### PROBLEM TO SOLVE
Among the lines of the data, copy those that hold "agent".

Excerpts from a dataset:
◆ ◆ ◆ ◆ ◆ ◆ ◆

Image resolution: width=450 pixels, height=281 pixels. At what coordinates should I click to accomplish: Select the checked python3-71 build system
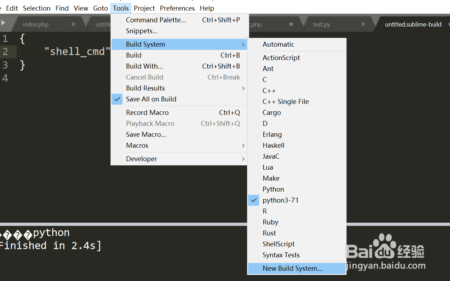(x=281, y=200)
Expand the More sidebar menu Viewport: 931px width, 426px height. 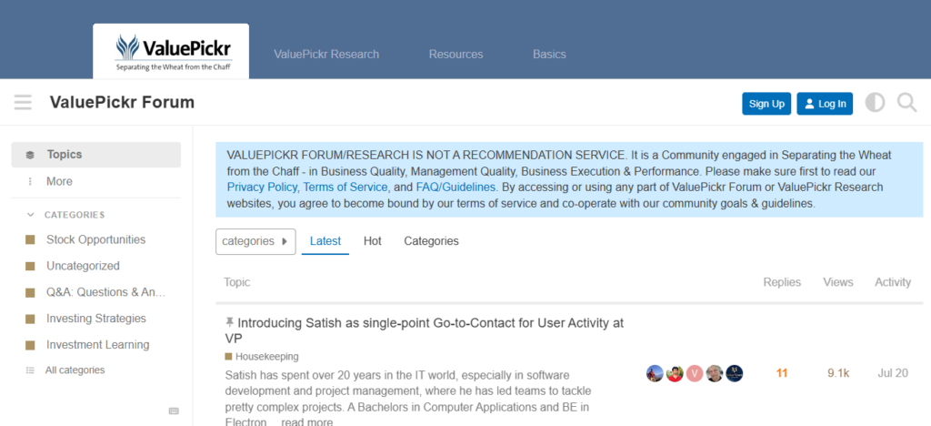pos(59,181)
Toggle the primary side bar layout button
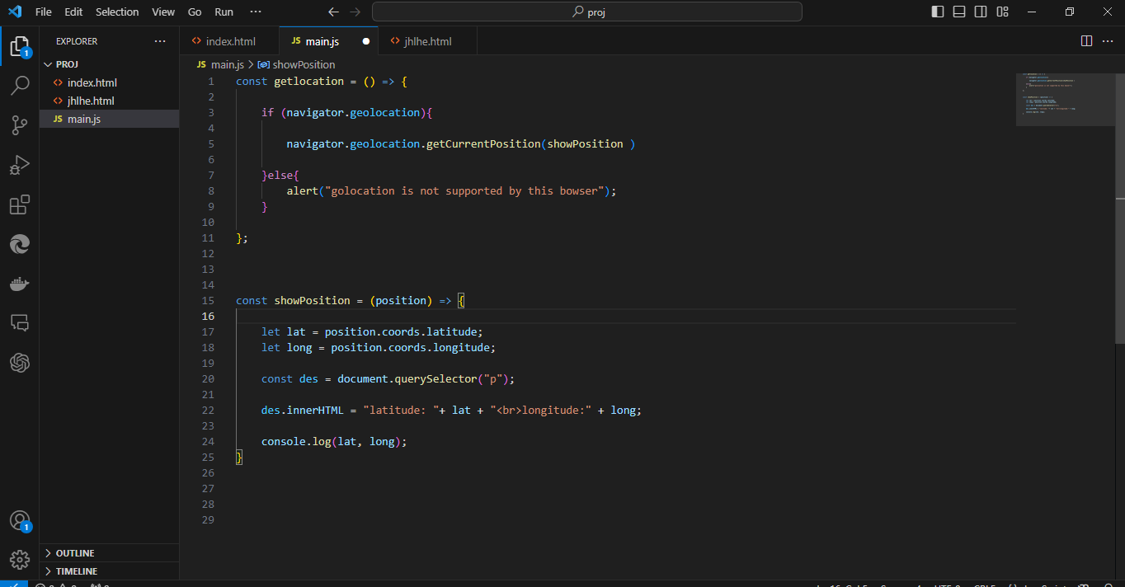This screenshot has width=1125, height=587. [938, 12]
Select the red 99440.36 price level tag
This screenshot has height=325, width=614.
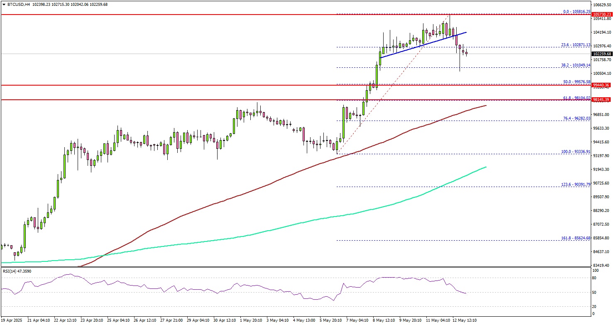(601, 85)
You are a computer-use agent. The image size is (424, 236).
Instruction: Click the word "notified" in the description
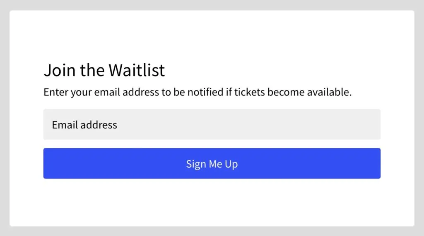coord(205,92)
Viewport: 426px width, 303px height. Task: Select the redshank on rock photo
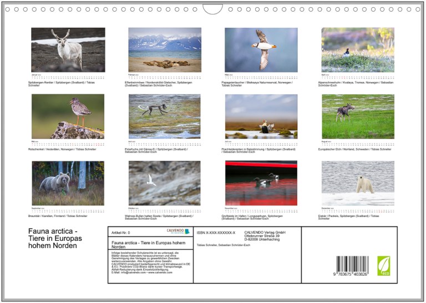point(68,116)

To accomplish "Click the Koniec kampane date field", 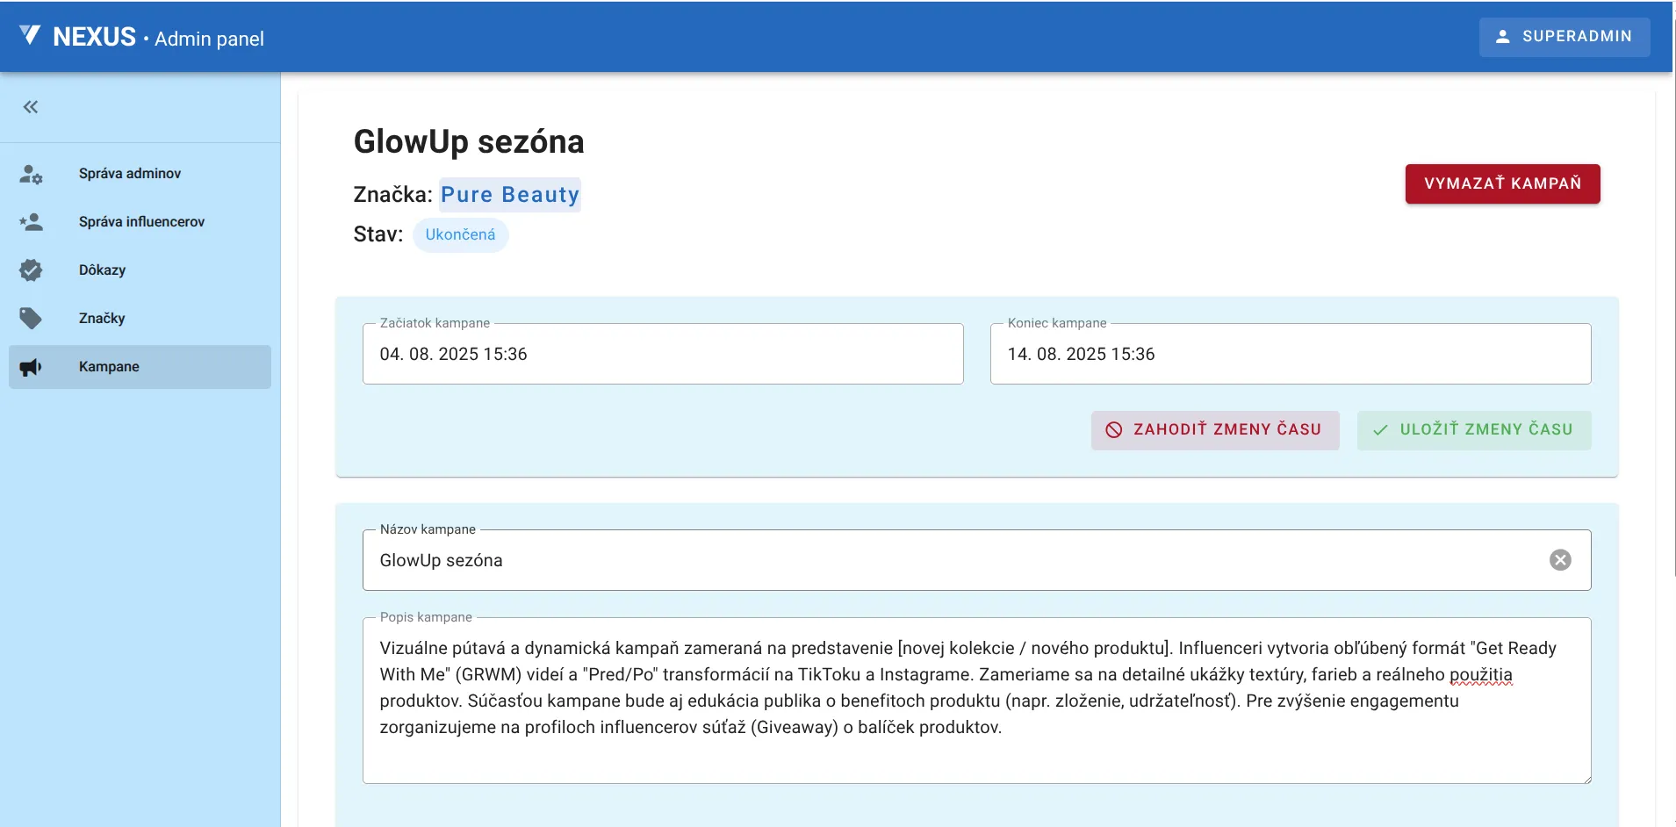I will 1290,355.
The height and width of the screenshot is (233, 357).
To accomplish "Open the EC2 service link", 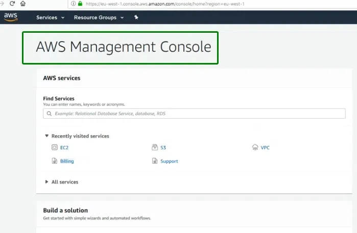I will pos(64,147).
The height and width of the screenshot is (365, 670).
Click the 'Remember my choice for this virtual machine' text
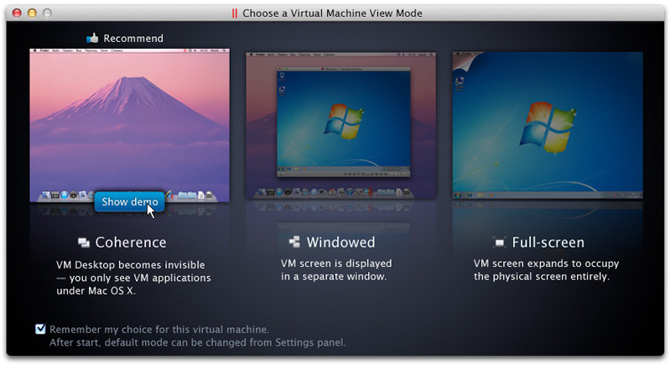pyautogui.click(x=159, y=329)
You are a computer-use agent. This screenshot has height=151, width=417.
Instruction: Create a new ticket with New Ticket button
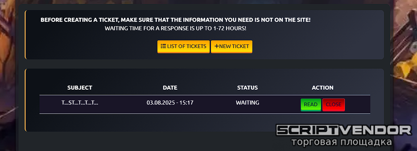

◆ ◆ ◆ ◆ ◆ ◆ ◆

### OUTPUT FOR THIS EXERCISE
You are a computer-use agent. The image size is (424, 236).
You are a computer-use agent. This screenshot has height=151, width=417.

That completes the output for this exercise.